== Segment start ==
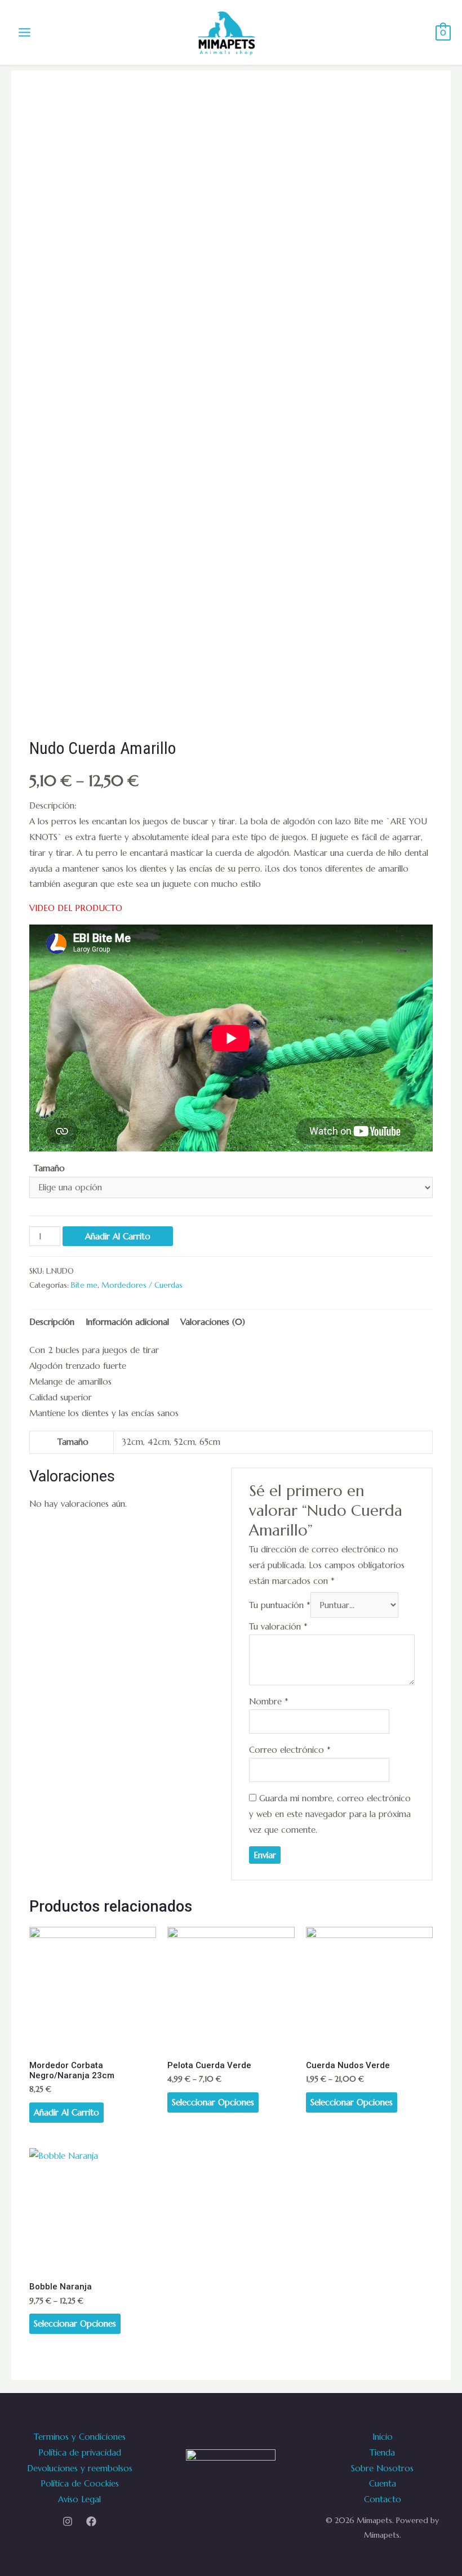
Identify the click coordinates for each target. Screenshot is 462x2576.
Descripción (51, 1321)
== Segment end ==
== Segment start ==
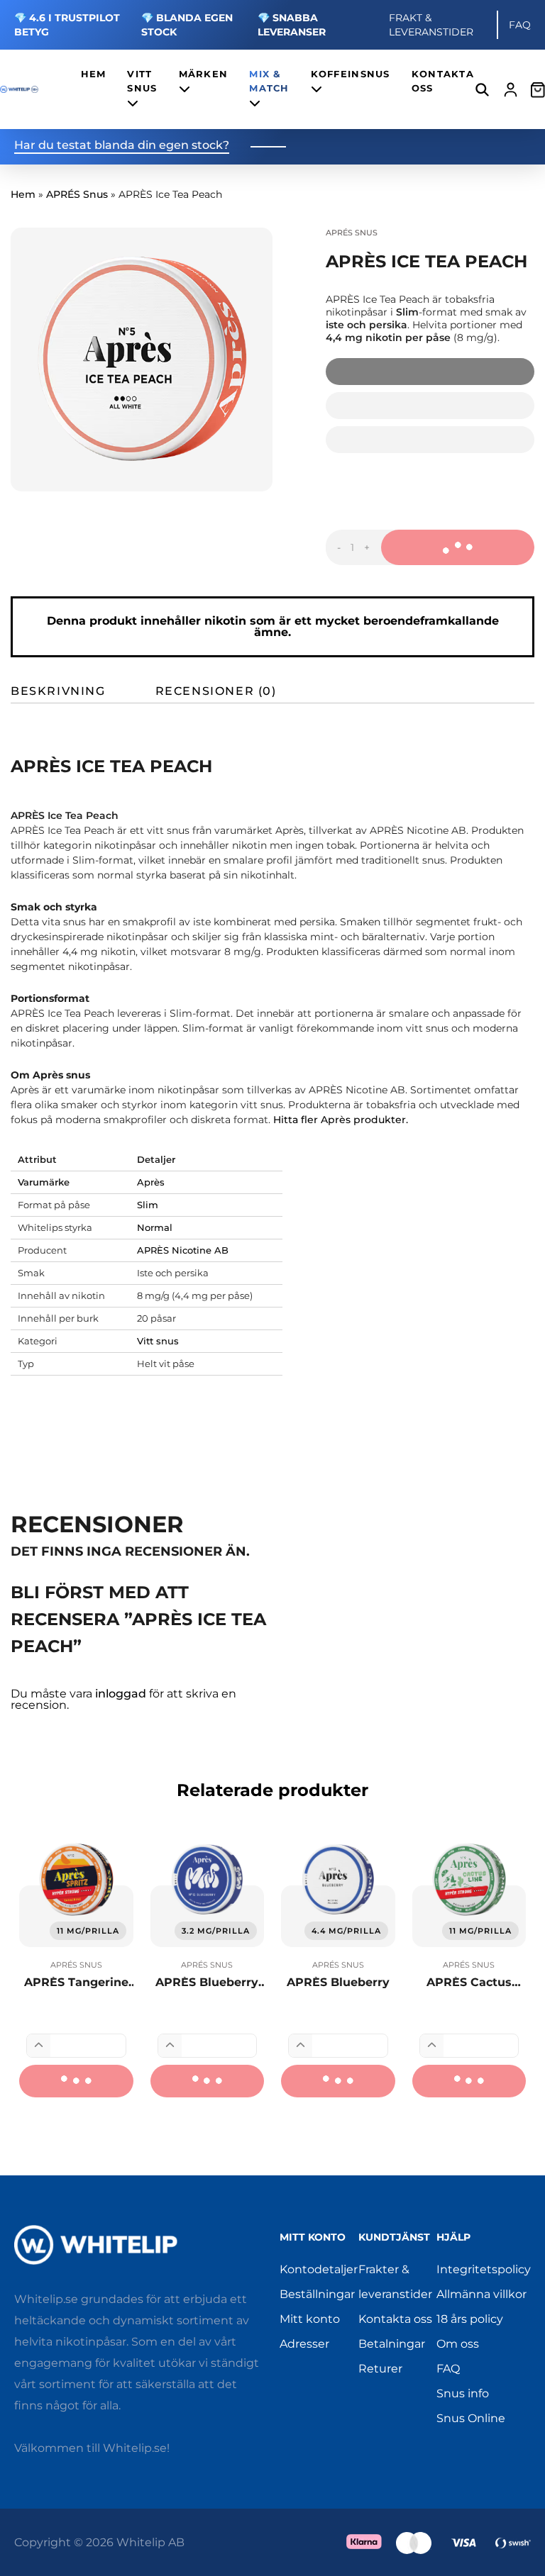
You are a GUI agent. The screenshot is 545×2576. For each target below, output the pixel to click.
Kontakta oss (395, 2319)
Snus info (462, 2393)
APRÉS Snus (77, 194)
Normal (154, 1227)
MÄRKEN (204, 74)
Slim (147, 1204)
== Segment end ==
== Segment start ==
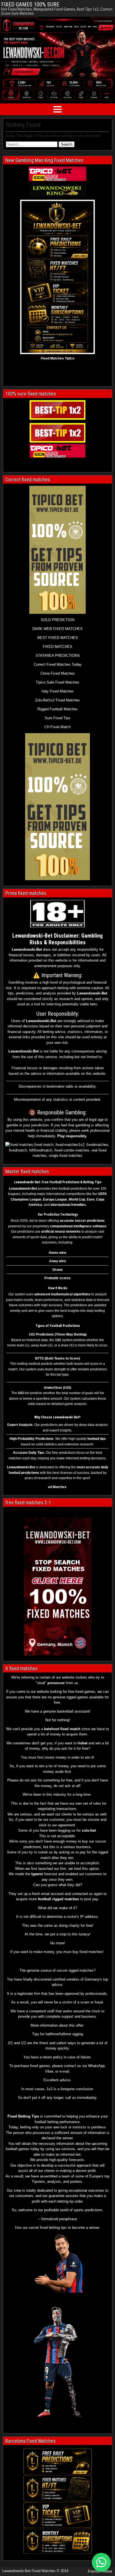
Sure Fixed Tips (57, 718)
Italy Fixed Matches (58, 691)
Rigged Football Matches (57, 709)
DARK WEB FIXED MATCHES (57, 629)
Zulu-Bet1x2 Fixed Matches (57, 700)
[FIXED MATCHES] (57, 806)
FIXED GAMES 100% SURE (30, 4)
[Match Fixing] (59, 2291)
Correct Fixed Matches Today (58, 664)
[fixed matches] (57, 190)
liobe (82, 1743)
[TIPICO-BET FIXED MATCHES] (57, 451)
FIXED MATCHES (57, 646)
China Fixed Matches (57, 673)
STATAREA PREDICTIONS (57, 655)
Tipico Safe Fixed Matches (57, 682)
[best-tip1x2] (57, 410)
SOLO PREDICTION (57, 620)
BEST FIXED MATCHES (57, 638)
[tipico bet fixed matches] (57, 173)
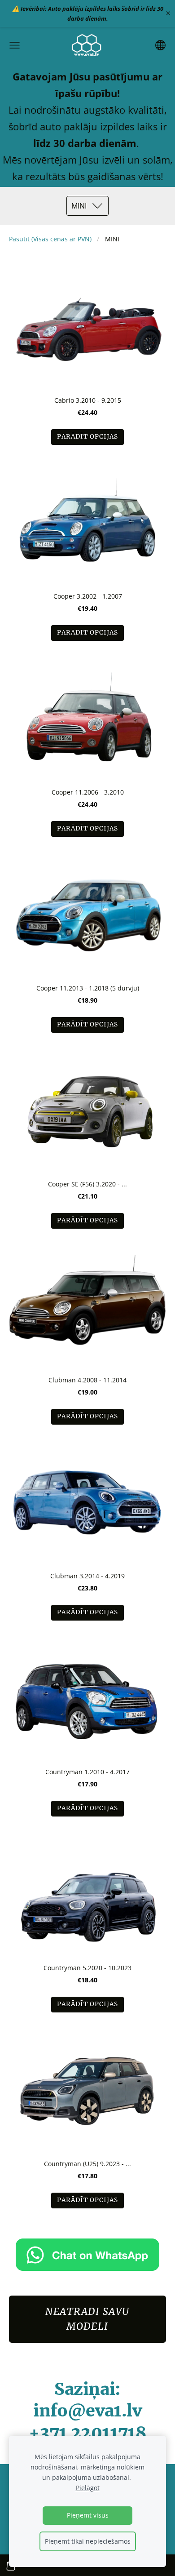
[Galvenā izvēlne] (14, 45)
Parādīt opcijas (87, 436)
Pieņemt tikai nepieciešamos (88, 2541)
== Segment end ==
Transcribe, word for word, the lines of the listing above from the one that contains "DARK WEB FIXED MATCHES (57, 629)" through the one that contains "Pieņemt tikai nepieciešamos (88, 2541)", keeping both ends and dropping the pictures.

### RESULT BELOW
DARK WEB FIXED MATCHES (57, 629)
Zulu-Bet1x2 Fixed Matches (57, 700)
[FIXED MATCHES] (57, 806)
FIXED GAMES 100% SURE (30, 4)
[Match Fixing] (59, 2291)
Correct Fixed Matches Today (58, 664)
[fixed matches] (57, 190)
liobe (82, 1743)
[TIPICO-BET FIXED MATCHES] (57, 451)
FIXED MATCHES (57, 646)
China Fixed Matches (57, 673)
STATAREA PREDICTIONS (57, 655)
Tipico Safe Fixed Matches (57, 682)
[best-tip1x2] (57, 410)
SOLO PREDICTION (57, 620)
BEST FIXED MATCHES (57, 638)
[tipico bet fixed matches] (57, 173)
[Galvenā izvēlne] (14, 45)
Parādīt opcijas (87, 436)
Pieņemt tikai nepieciešamos (88, 2541)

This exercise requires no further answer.